QUEEN (Singing): I want it all. I want it all. I want it all. And I want it now.

Unidentified Man #4: Text Chase for your credit balance...

WERTHEIMER: So, the point of the ad is that the guy looks at his credit card balance and decides what he could spend for a big-screen TV. Do you think that the ad companies here are more realistic or just more crafty?
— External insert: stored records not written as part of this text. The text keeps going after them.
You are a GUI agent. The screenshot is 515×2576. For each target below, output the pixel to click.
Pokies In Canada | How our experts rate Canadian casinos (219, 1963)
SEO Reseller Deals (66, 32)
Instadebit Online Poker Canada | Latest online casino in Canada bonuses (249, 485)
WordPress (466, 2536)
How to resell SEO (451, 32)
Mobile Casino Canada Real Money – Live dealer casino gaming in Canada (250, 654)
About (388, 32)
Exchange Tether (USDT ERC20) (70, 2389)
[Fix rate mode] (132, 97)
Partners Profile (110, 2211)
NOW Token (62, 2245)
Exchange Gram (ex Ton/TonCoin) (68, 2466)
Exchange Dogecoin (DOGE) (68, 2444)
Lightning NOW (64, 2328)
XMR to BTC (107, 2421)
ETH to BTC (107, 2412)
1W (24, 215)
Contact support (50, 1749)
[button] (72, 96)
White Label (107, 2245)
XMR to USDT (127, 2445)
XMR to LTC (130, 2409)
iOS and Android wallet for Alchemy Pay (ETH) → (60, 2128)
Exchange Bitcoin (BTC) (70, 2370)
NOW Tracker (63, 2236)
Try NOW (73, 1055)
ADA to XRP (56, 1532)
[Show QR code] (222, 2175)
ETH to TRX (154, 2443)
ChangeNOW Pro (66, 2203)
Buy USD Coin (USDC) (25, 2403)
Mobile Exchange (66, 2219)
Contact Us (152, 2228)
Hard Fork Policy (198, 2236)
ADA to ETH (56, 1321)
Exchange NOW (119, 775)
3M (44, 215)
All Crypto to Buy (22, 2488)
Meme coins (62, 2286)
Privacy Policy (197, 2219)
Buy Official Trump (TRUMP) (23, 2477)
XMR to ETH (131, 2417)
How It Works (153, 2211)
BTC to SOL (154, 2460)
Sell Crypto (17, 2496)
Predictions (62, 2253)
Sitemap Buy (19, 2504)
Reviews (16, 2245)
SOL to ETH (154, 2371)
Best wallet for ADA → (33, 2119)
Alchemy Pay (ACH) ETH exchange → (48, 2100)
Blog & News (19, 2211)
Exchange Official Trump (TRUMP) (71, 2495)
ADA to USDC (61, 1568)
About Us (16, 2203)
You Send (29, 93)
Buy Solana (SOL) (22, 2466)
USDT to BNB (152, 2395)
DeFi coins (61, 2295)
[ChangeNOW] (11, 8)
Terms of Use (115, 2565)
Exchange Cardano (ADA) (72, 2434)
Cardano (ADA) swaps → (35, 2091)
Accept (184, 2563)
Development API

Mr. STEVENSON: A lot of readers in my column on Slate wrote in to me about this ad because the original version of the ad just had the guy sort of, you know, running in this consumer frenzy, and then they changed the ad and added this voiceover where he says, just don't go overboard. And I think the idea is the ad felt a little bit out of step with the mood of the country and they realized that. The idea of being, in this consumer-frenzy and running out with your credit card, maybe wasn't touching on how we were feeling at the moment. And so they added that voiceover and of course, the song still says, I want it all, I want it now, but they just sort of hedged their bets a little bit.

(Soundbite of laughter)

WERTHEIMER: Obviously, car commercials have had to turn on a dime and there are a lot of ads around like this one.

(Soundbite of car commercial)

Unidentified Man #5: Let's refuel America.

Unidentified Man #6: Announcing the Chrysler Jeep $2.99 gas guarantee.

Unidentified Man #5: Right now when you buy or lease most Chrysler or Jeep vehicles, you'll pay just $2.99 a gallon per gas or diesel...

WERTHEIMER: It feels like these ads showed up right away when gas prices started to zoom. I mean, can they really make decisions about ad campaigns and produce them and just do it suddenly like this?

Mr. STEVENSON: Oh, sure. They can do a pretty quick turnaround. With car brands, some brands like, say, a Mercedes, are never going to advertise on price. Their brand isn't about getting a bargain. Other brands, no matter what the economic situation is, they're always going to advertise on price. But for brands in the middle, they'll shift their emphasis back and forth. But in times like these they might fall back on emphasizing the mileage because people are really concerned about those four-dollar gas prices.

WERTHEIMER: Ad critic Seth Stevenson from Slate. Thanks very much

Mr. STEVENSON: Thank you.

WERTHEIMER: You're listening to Weekend Edition from NPR News.